It is psychologically certain, therefore, that Protagoras must have had, and must have stated, interesting reasons for his position. But we are in the unsatisfactory position of knowing only his conclusion, and neither its premisses nor its context, and no interpretation of the Theætetus can be adequate which takes no account and has no explanation of this fact.

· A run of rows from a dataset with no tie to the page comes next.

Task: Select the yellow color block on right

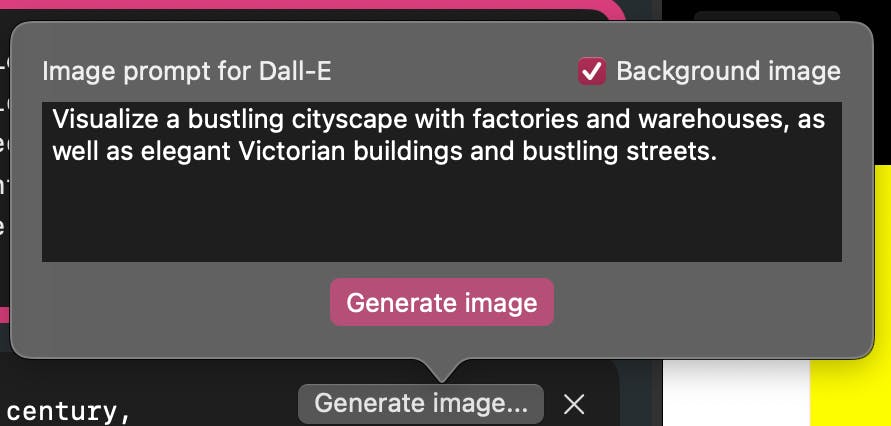Action: (x=851, y=295)
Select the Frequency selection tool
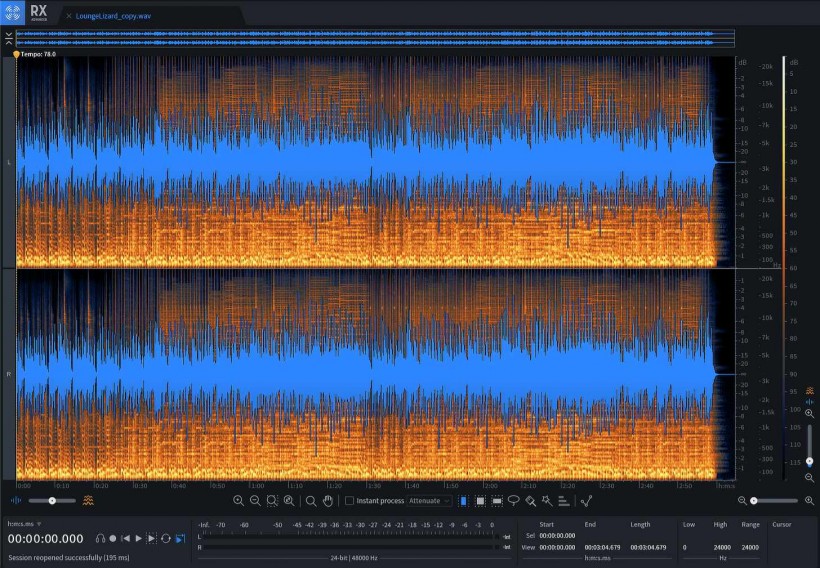Image resolution: width=820 pixels, height=568 pixels. (x=497, y=500)
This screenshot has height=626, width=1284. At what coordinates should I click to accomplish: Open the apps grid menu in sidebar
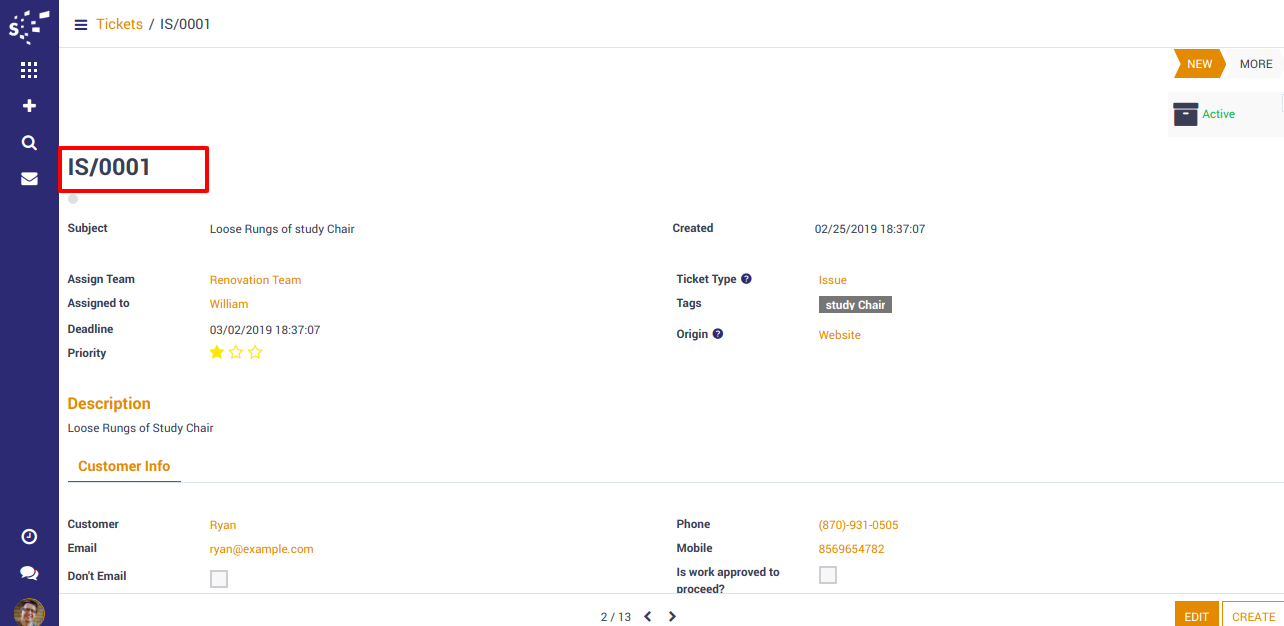coord(29,70)
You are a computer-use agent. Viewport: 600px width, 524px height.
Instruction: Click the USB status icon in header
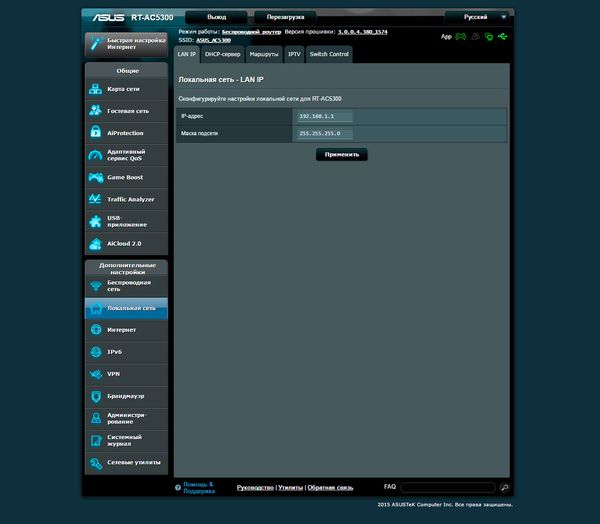tap(503, 36)
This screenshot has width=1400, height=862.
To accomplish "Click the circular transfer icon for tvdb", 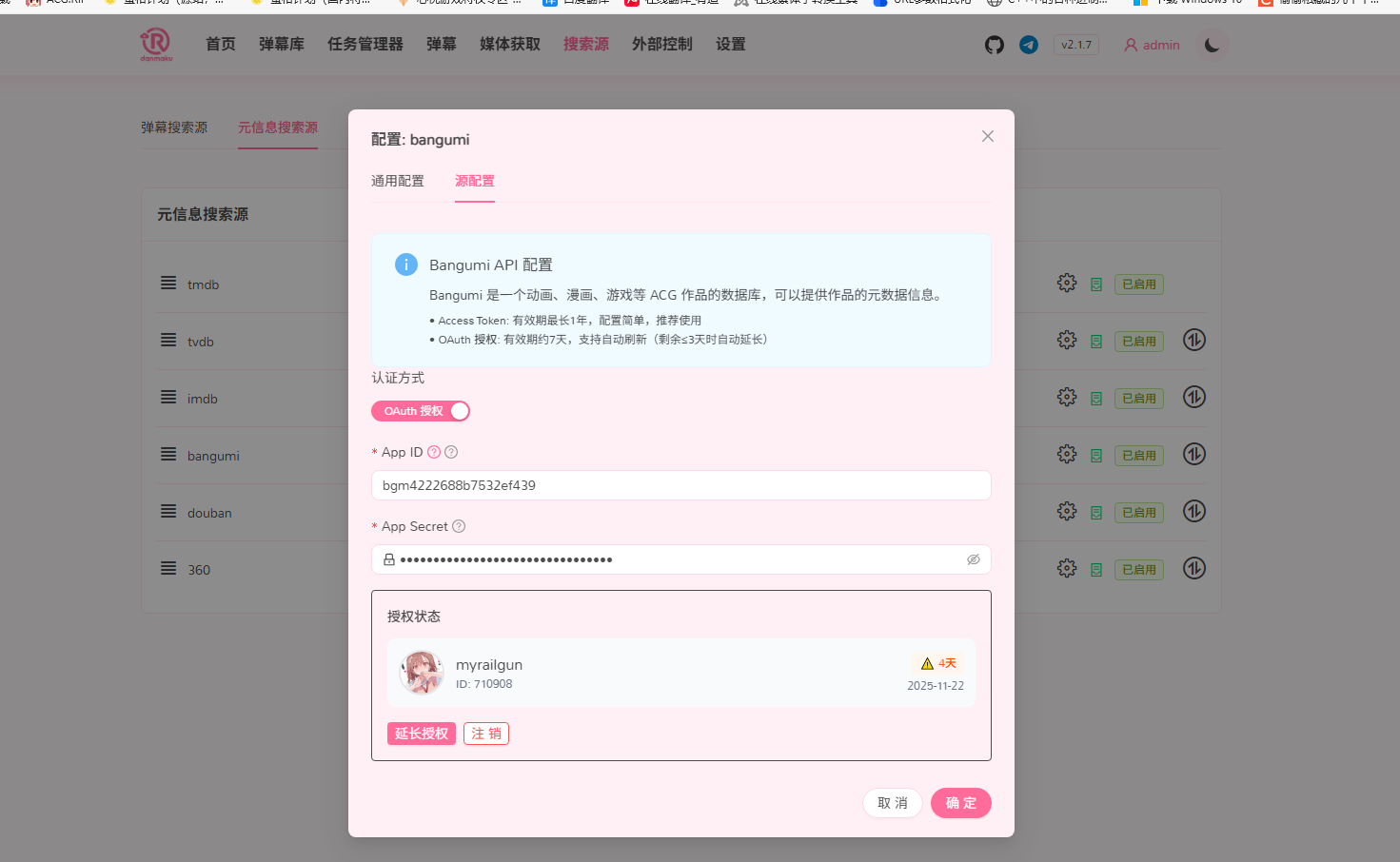I will point(1193,340).
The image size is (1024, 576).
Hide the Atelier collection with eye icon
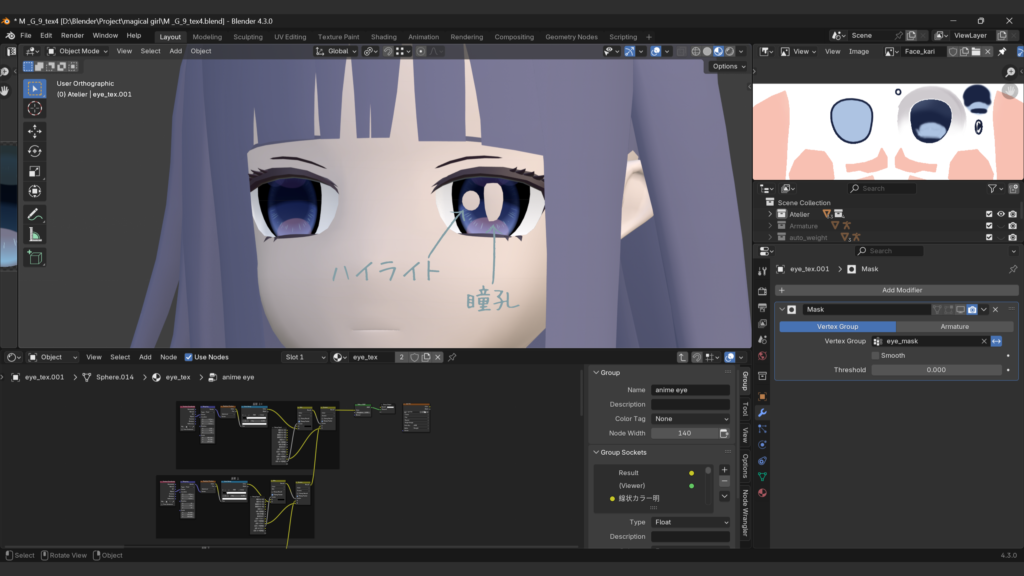pos(1000,214)
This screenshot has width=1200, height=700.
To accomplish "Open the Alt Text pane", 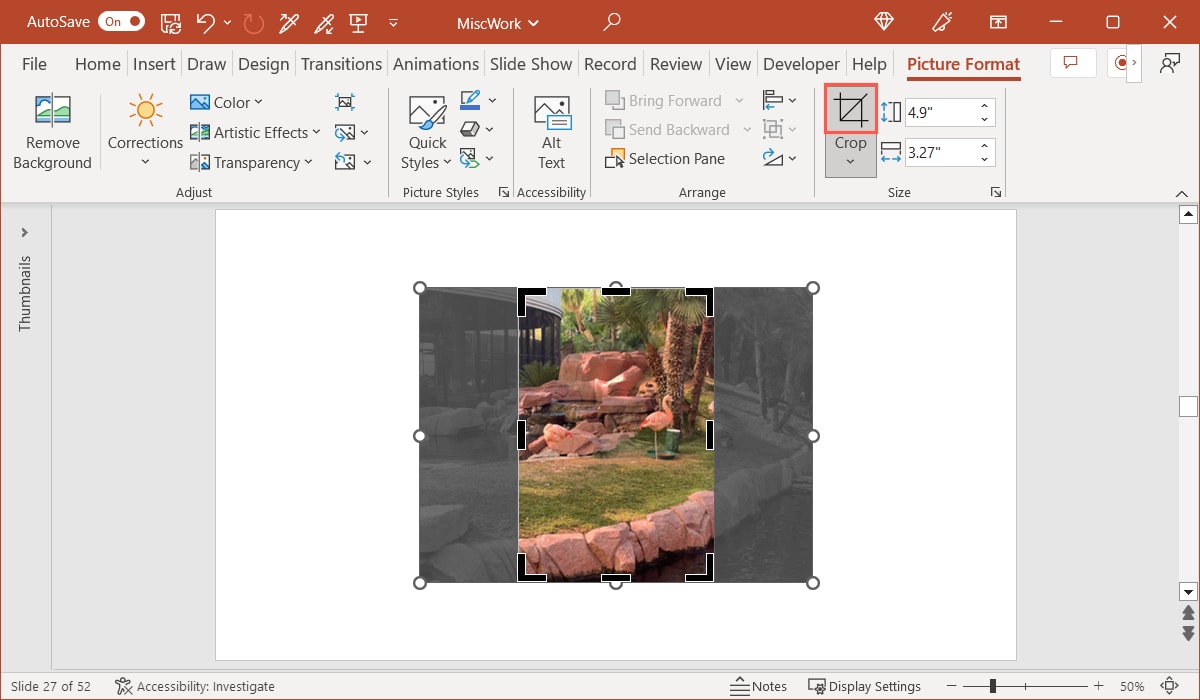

Can we suppose that Plato was equally unfortunate, equally ignorant of the context and grounds of Protagoras’s dictum? Only if we suppose that he neither possessed, nor had ever read, Protagoras’s book on ‘Truth’; nay, that he had never heard it discussed by those who had read it. But this is extremely improbable. It is indeed just possible that Plato knew no more than we do. It is quite possible that Athenian persecution so successfully suppressed the book that no copy escaped to be perused by Plato. Indeed this is even probable, under the very peculiar circumstances of the catastrophe which ended the career of Greece’s greatest Sophist. We may infer this also from the hesitations and apologies with which Plato always accompanies his account of Protagoras. These become intelligible if we suppose that he possessed no copy of the book himself and was not in a position to cite textually anything but the two admitted dicta.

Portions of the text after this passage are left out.